Воспоминания провинциального адвоката - Лев Филиппович Волькенштейн
Фурман упивался «правом жительства». Злосчастные евреи считали, должны были считать естественное право человека — жить, где он хочет, где ему нравится, где ему нужно, — великим счастливым достижением с соизволения начальства. За помощь в этом деле, выразившуюся в составлении прошения, в прогулке к полицмейстеру, с проведенным вечером на балу и в выслушивании благоволения начальства, я получил большое вознаграждение от благодарного Фурмана.
Евреи получили эти естественные права, когда Россия перенесла величайшие потрясения и гибель великой страны. Но дел нет, торговли нет и ехать некуда.
Борис Окман
Ко мне обратился незнакомый молодой человек с просьбой принять защиту его тестя. По обвинительному акту некий Окман обвинялся в краже при следующих обстоятельствах. К отходу вечерних поездов около касс собирается много народа на вокзале Ростова. Стоявший для покупки билетов отставной полковник Z был стиснут публикой и в это время почувствовал, что в боковой карман его тужурки просунулась рука и выхватила бумажник, в котором находилось 3500 рублей. Он схватил за руку вора, позвал жандарма и задержали человека, которого полковник держал за руку. При обыске бумажник не найден — очевидно передан соучастнику. Задержанным оказался еврей Б. Окман, судившийся за мошенничество и отбывший наказание (справка о судимости). В кармане Окмана найден неиспользованный билет второго класса на проезд от Ростова до станции Чертково, взятый накануне, паспорт без прописки в Ростове и 375 рублей. Привлеченный объяснил, что кражи не произвел, недоумевает, почему его схватил за руку стоявший впереди его военный.

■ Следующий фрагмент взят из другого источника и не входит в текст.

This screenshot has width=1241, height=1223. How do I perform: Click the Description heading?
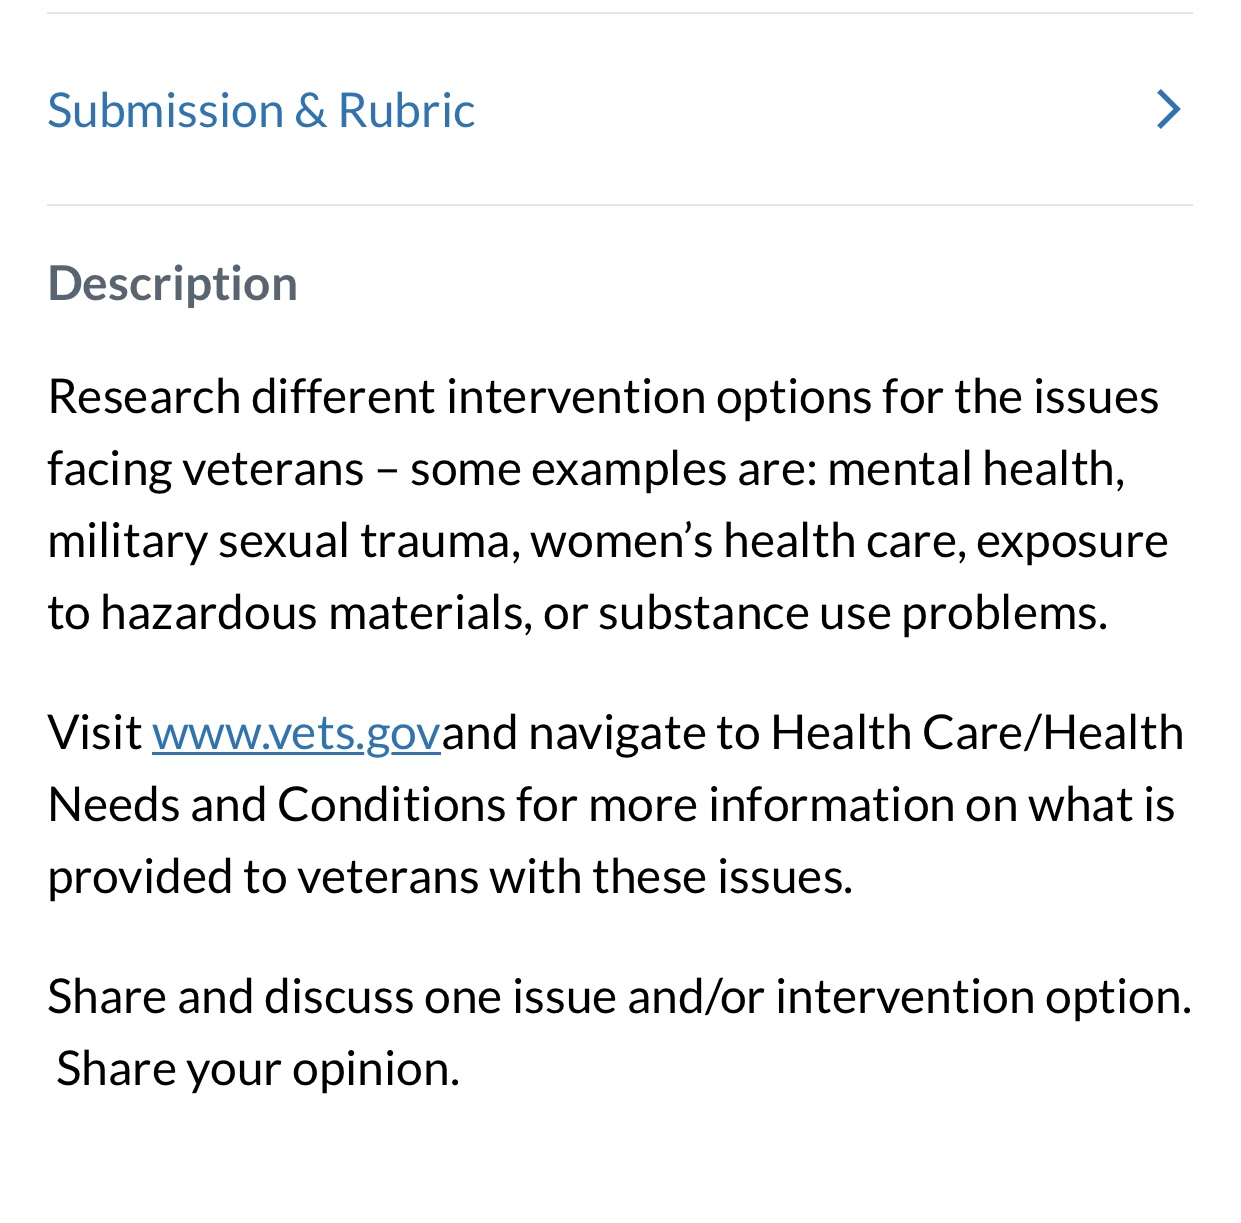click(172, 283)
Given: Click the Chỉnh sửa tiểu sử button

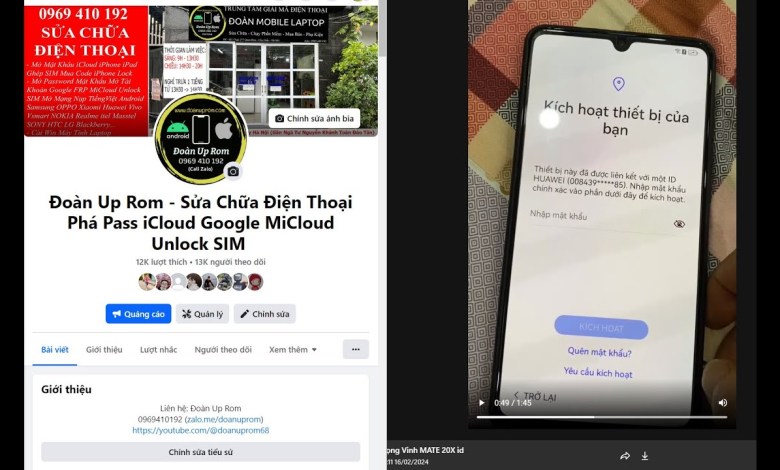Looking at the screenshot, I should [x=200, y=452].
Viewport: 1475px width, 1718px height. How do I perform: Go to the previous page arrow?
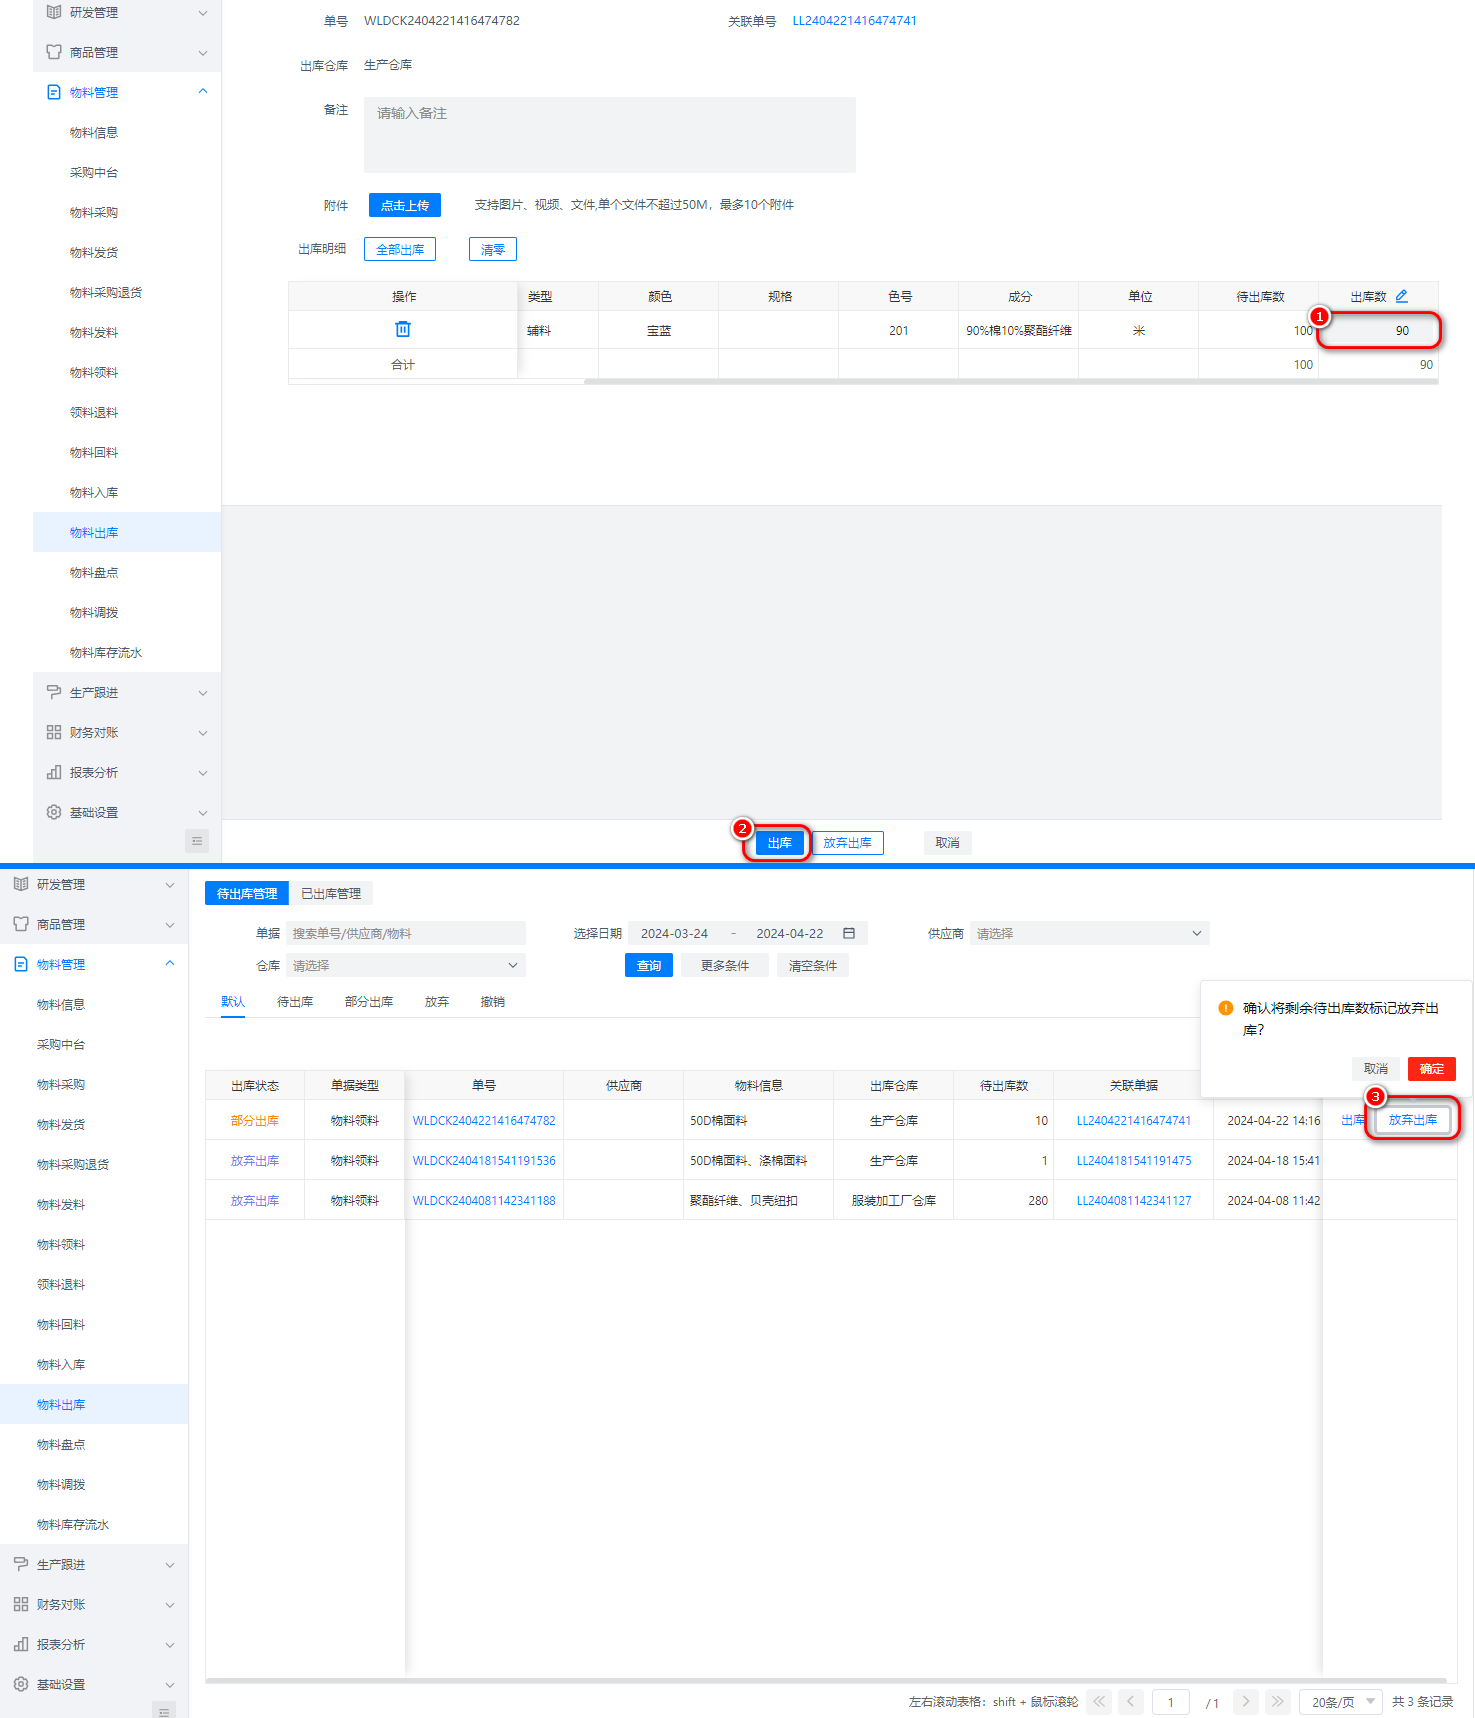pos(1131,1701)
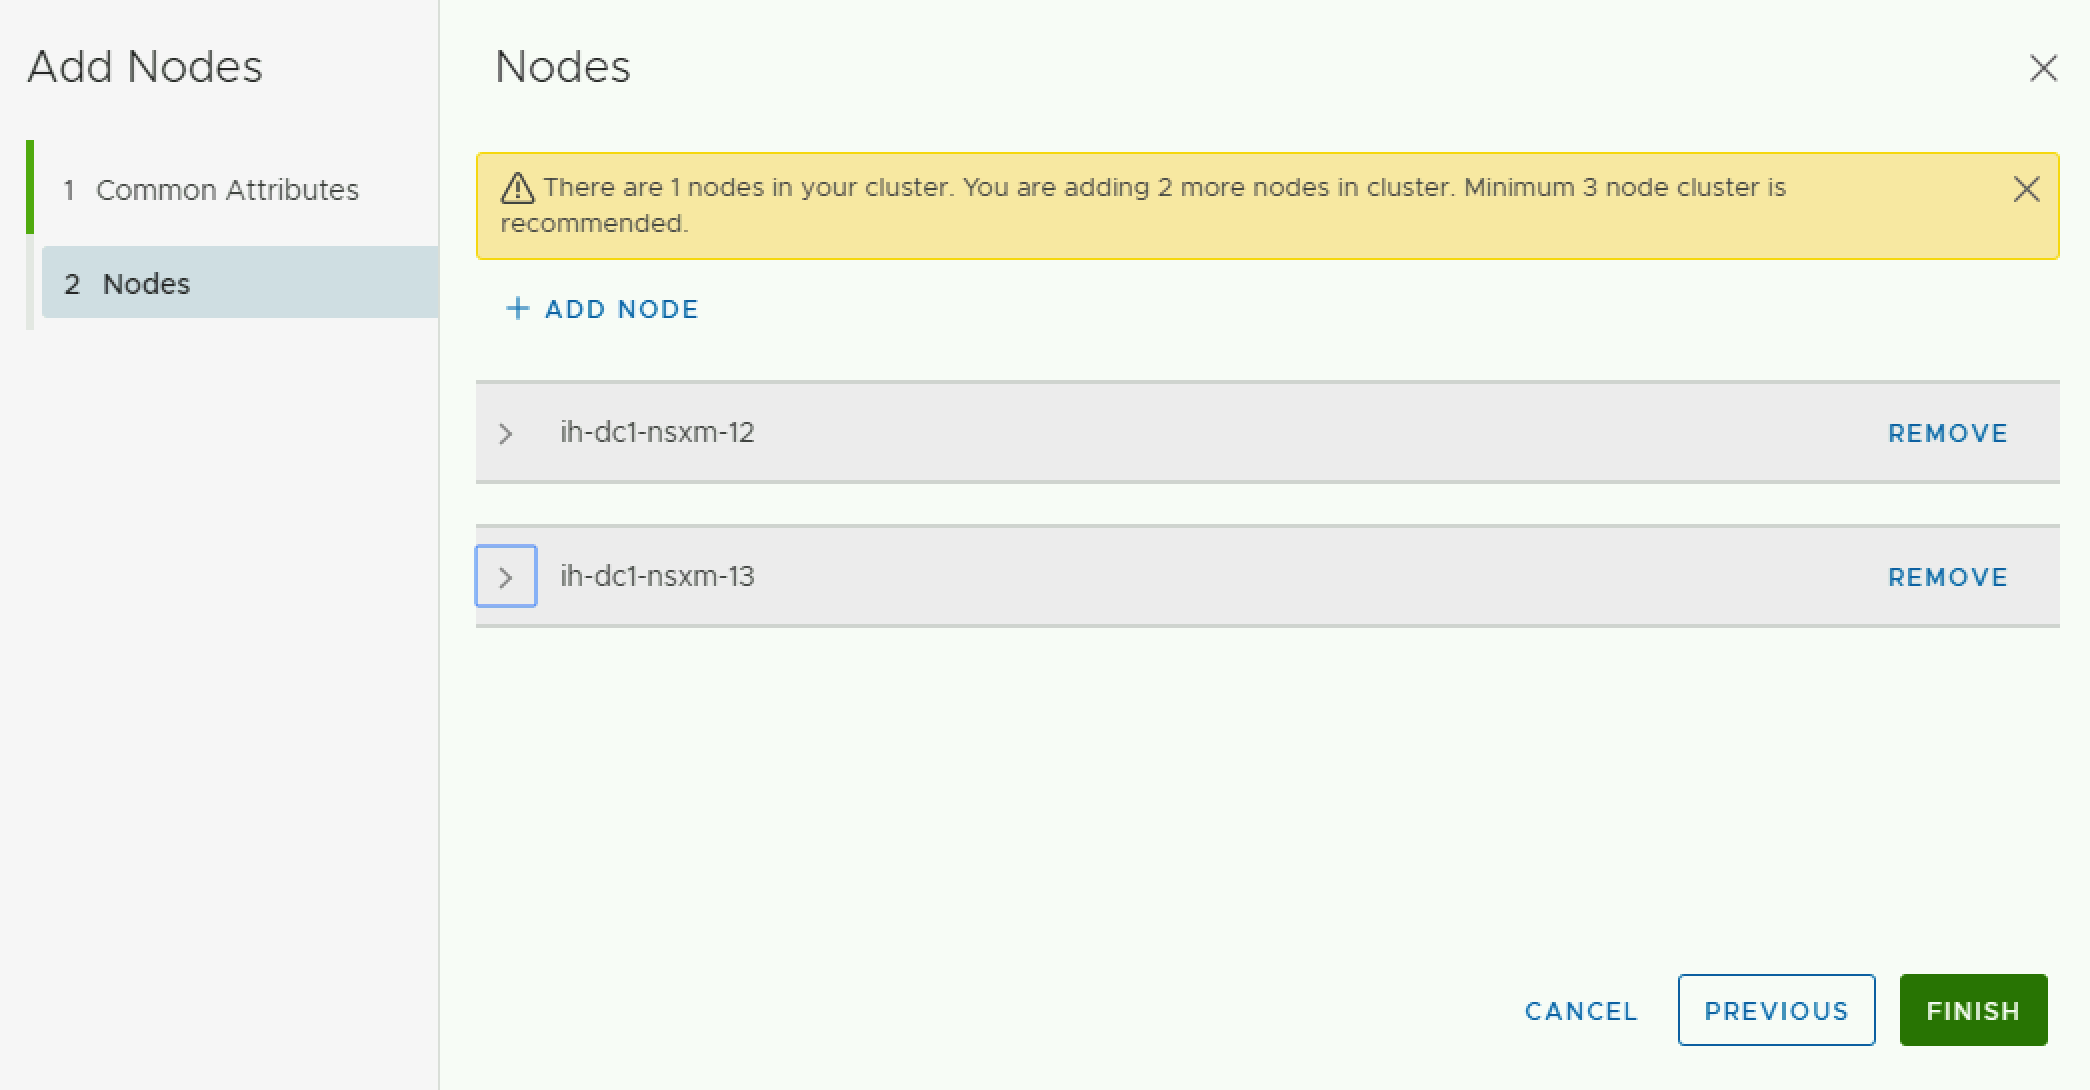This screenshot has height=1090, width=2090.
Task: Click FINISH to add the nodes
Action: point(1973,1011)
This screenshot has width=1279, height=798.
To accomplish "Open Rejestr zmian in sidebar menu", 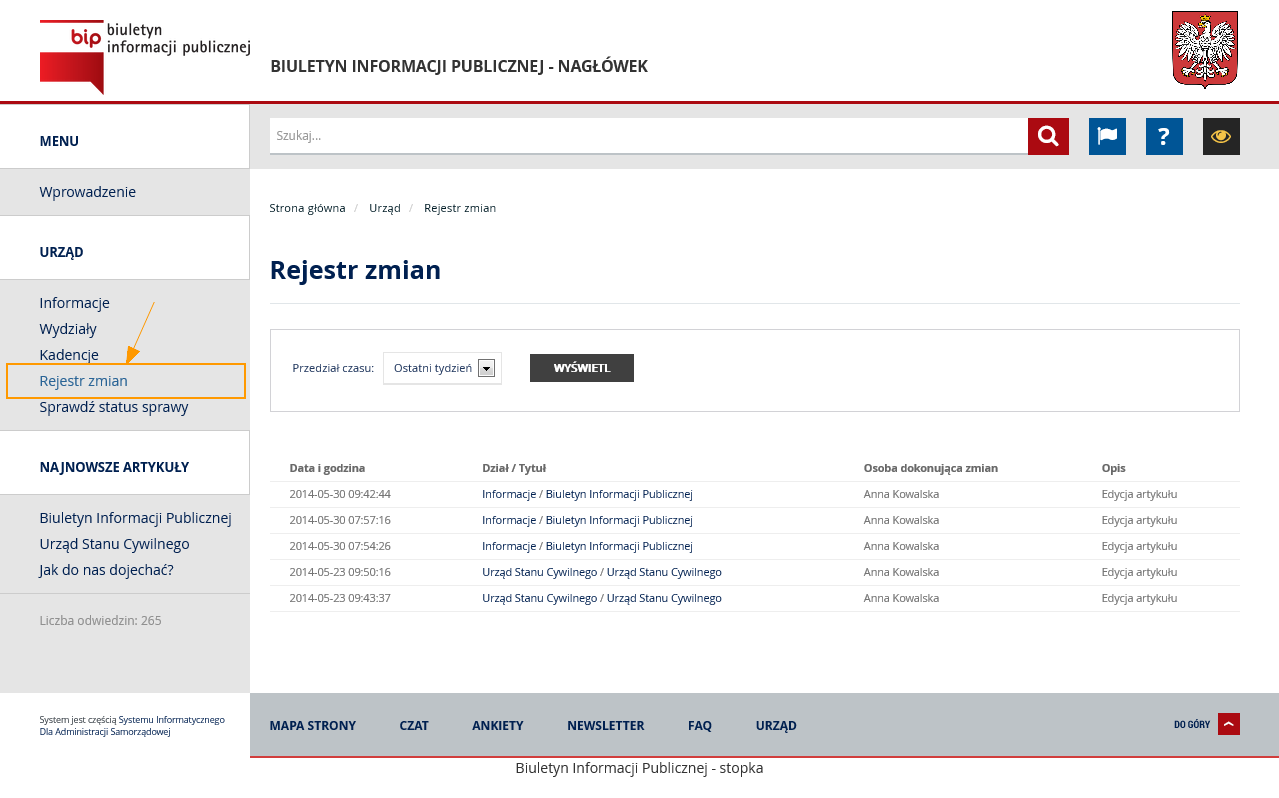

В Ростов он приехал по семейному делу. Не имея права жительства, он не мог прописаться. Пробыл в Ростове два дня. Билет до Чертково взял, предполагая проехать ночь и выспаться в вагоне, а утром возвратиться в Ростов, но на вокзале разговорился с незнакомым евреем, который приютил его на ночь. Адреса и фамилии еврея этого не может указать, не знает. Судим был 26 лет тому назад. Живет всегда в Орле, домовладелец, имеет там торговлю, от роду 62 года. Потерпевший подтвердил показание, данное жандарму, добавив, что лицо задержанного он увидел, когда схватил его за руку, и все произошло с большой быстротой.
— Да, — сказал я, — дело невеселое. Плохо неопределенное показание Окмана и прежняя судимость.
Пришедший молодой человек горячо возражал против обвинения:
— Надо знать господина Окмана, чтобы и мысли не допустить, что он может лезть в чужой карман. Я могу привезти десятки удостоверений от банков, от крупных фирм и лиц, наилучше рекомендующих Окмана. Это ужасно! Мы здесь так одиноки и несчастны!
— Почему, имея средства, вы не хлопотали об освобождении Окмана до суда? — спросил я.
— К несчастью, мы вас не знали и обратились к[248]. Он обещал все нужное сделать и сказал, что недели через две Окман будет свободен. Я уехал. Через две недели получил уведомление адвоката, что следователь рассмотрит прошение, когда закончит следствие. Мы терпеливо ожидали еще две недели, я поехал вторично сюда, промучился дней десять, и адвокат объявил, что следователь отказал. Я пошел лично к следователю. Он не хотел со мной разговаривать, как с лицом, ему неизвестным. Мне посоветовали поехать к прокурору в Таганрог. Меня принял его секретарь и объяснил, что дело уже в суде и будет скоро слушаться, а жалоба затянет. И вот только теперь дело назначено — через четыре с половиной месяца. Умоляю вас поехать в тюрьму поговорить с Окманом, и вы убедитесь, что он страдает невинно.
Не улыбалась мне защита, но отказать нельзя было. Крепко запало в мою память сказанное зятем Окмана: «Мы здесь одиноки и так несчастны!»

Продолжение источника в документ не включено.